'Bold move' revisited
Oh, Mr. Jilka. Did you not read the tax bill proposals, or do you see the world through distorted lenses?
Yes, I did buck the leadership in a tax bill vote I believed was a good alternative to the other tax bills being debated at the time, and one that received a large majority in the Senate. I was one of only 18 House Republicans to vote for a tax bill that would have kept the 6.3-percent sales tax, but, at the same time, would have a two-tiered sales tax system in which food items would be taxed at 4.9 percent.
As legislators, it is our job to be responsible, to consider the many options we are given. The tax bill passed into law in 2012 was a disaster, leaving huge funding holes and debt for Kansans. We had to attempt to fix the problems of the past. The itemized income tax deductions will be reduced gradually as the income tax is planned to "glide to zero."

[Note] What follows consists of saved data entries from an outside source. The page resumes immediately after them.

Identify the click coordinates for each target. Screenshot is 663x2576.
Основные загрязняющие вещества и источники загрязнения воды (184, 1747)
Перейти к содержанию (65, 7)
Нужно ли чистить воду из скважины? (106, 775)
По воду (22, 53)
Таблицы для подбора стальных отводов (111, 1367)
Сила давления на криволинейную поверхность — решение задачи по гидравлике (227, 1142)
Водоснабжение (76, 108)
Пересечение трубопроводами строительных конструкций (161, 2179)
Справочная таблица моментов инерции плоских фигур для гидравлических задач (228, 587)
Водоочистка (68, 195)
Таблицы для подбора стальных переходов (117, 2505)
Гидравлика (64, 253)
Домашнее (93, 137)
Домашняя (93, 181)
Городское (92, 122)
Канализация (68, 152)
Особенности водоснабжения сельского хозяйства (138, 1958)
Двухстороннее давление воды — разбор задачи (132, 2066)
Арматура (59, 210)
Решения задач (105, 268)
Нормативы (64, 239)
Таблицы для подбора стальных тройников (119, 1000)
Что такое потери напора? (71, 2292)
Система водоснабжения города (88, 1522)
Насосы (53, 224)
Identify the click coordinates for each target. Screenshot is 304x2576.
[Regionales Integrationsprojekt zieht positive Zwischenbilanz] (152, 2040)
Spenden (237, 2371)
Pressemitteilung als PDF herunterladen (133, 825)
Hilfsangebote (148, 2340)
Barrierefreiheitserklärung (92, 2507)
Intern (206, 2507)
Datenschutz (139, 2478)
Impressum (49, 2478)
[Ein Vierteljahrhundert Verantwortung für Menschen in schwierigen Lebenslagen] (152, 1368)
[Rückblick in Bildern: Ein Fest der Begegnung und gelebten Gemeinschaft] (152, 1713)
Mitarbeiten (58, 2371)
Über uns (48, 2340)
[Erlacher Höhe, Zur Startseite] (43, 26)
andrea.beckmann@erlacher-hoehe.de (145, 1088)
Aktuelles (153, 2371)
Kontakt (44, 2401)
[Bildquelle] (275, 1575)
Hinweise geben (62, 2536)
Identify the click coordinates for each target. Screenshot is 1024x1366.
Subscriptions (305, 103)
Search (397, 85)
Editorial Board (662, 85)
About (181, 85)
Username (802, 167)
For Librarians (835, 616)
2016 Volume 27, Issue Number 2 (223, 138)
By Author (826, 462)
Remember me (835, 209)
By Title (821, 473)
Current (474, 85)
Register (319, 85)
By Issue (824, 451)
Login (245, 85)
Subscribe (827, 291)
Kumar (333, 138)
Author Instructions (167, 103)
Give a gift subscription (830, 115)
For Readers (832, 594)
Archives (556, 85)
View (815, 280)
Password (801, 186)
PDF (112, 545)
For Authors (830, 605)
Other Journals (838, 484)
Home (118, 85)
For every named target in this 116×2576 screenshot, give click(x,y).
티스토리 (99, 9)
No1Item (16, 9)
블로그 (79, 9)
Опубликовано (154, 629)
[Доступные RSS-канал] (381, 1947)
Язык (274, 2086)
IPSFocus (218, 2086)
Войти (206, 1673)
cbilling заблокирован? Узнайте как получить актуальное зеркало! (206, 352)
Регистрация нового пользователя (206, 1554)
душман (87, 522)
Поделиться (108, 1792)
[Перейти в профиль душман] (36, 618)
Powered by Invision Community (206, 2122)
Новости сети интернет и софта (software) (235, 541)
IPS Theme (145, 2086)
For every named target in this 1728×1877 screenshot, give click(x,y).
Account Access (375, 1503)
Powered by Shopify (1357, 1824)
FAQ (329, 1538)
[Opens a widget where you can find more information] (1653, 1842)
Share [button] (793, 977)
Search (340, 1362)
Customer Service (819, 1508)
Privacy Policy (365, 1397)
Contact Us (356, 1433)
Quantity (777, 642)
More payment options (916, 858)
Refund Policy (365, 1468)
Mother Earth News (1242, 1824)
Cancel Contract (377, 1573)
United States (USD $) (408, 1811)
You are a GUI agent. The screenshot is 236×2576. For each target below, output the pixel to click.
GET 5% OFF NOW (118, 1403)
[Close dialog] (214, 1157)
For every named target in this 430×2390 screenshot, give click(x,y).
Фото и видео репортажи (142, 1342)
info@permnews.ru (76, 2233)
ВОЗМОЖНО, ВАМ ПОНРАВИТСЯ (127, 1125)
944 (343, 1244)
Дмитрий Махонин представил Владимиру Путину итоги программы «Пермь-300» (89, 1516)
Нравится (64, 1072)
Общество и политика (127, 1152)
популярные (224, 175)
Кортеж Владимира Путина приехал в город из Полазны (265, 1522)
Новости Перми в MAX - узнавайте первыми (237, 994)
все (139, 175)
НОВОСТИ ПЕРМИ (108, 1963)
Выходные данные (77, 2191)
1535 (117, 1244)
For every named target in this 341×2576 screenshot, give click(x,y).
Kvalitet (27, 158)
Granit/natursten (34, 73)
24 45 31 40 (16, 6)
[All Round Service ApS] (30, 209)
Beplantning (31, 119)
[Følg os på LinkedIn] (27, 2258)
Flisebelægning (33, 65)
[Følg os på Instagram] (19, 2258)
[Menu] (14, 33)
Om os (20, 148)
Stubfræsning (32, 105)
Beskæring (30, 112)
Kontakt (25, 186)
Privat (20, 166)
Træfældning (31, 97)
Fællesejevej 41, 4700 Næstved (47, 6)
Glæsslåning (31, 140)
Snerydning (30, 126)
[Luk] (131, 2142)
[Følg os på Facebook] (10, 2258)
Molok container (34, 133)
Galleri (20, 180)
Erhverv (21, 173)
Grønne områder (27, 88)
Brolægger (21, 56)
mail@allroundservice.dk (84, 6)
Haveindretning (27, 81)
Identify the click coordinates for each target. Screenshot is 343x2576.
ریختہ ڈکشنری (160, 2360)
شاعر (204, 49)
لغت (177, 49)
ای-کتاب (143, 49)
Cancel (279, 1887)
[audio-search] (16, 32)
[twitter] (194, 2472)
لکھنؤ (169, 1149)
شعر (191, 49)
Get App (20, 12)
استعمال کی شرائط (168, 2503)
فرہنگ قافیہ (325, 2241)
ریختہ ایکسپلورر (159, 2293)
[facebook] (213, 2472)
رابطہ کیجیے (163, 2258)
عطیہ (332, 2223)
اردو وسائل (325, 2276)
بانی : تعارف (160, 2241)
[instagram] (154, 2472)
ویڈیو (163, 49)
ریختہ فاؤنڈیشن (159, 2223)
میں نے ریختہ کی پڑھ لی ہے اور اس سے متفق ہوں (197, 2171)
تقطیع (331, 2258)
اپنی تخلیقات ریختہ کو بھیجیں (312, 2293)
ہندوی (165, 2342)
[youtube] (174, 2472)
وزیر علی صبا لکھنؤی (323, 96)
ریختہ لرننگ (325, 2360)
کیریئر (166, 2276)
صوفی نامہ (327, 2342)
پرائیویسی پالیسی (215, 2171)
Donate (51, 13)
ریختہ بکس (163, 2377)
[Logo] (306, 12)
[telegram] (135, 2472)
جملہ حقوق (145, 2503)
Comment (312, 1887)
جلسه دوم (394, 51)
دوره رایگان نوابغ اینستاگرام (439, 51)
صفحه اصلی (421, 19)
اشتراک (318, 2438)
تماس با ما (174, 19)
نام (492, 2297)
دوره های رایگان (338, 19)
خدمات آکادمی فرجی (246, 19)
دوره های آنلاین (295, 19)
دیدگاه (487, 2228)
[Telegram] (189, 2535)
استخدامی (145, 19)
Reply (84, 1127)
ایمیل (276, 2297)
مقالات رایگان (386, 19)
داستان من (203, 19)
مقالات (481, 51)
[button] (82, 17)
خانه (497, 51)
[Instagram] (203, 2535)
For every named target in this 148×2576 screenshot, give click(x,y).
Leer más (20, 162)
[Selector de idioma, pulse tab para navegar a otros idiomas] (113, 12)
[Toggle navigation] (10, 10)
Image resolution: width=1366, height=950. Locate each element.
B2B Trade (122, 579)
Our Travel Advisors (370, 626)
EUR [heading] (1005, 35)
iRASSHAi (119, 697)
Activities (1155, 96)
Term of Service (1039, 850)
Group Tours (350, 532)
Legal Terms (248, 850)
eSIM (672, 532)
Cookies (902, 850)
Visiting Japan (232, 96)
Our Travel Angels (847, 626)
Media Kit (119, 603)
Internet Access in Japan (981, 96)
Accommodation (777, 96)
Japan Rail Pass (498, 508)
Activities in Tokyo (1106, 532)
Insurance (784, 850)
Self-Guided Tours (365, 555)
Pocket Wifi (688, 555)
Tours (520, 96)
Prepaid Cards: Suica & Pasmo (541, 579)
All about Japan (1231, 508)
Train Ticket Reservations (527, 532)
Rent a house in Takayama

A majority of the constituents with whom I visited did not have a problem with holding the 6.3-percent sales tax rate that went into effect in 2010. Most didn't seem to think lowering the sales tax by six-tenths of 1 percent was crucial, but lowering the sales tax on food might be beneficial for all. In fact, 32 states no longer tax food or have a reduced level of taxation on grocery products.
In addition, I did not vote for the budget bill because I still have concerns about the inclusion of the intellectually/developmentally disabled population in KanCare, and I could not support a bill that reduced funding for the Regents' universities. I made promises to my constituents and I kept them. Perhaps you should worry about Saline County voters and leave the 111th District alone. Or, perhaps, you should not attempt to distort the truth.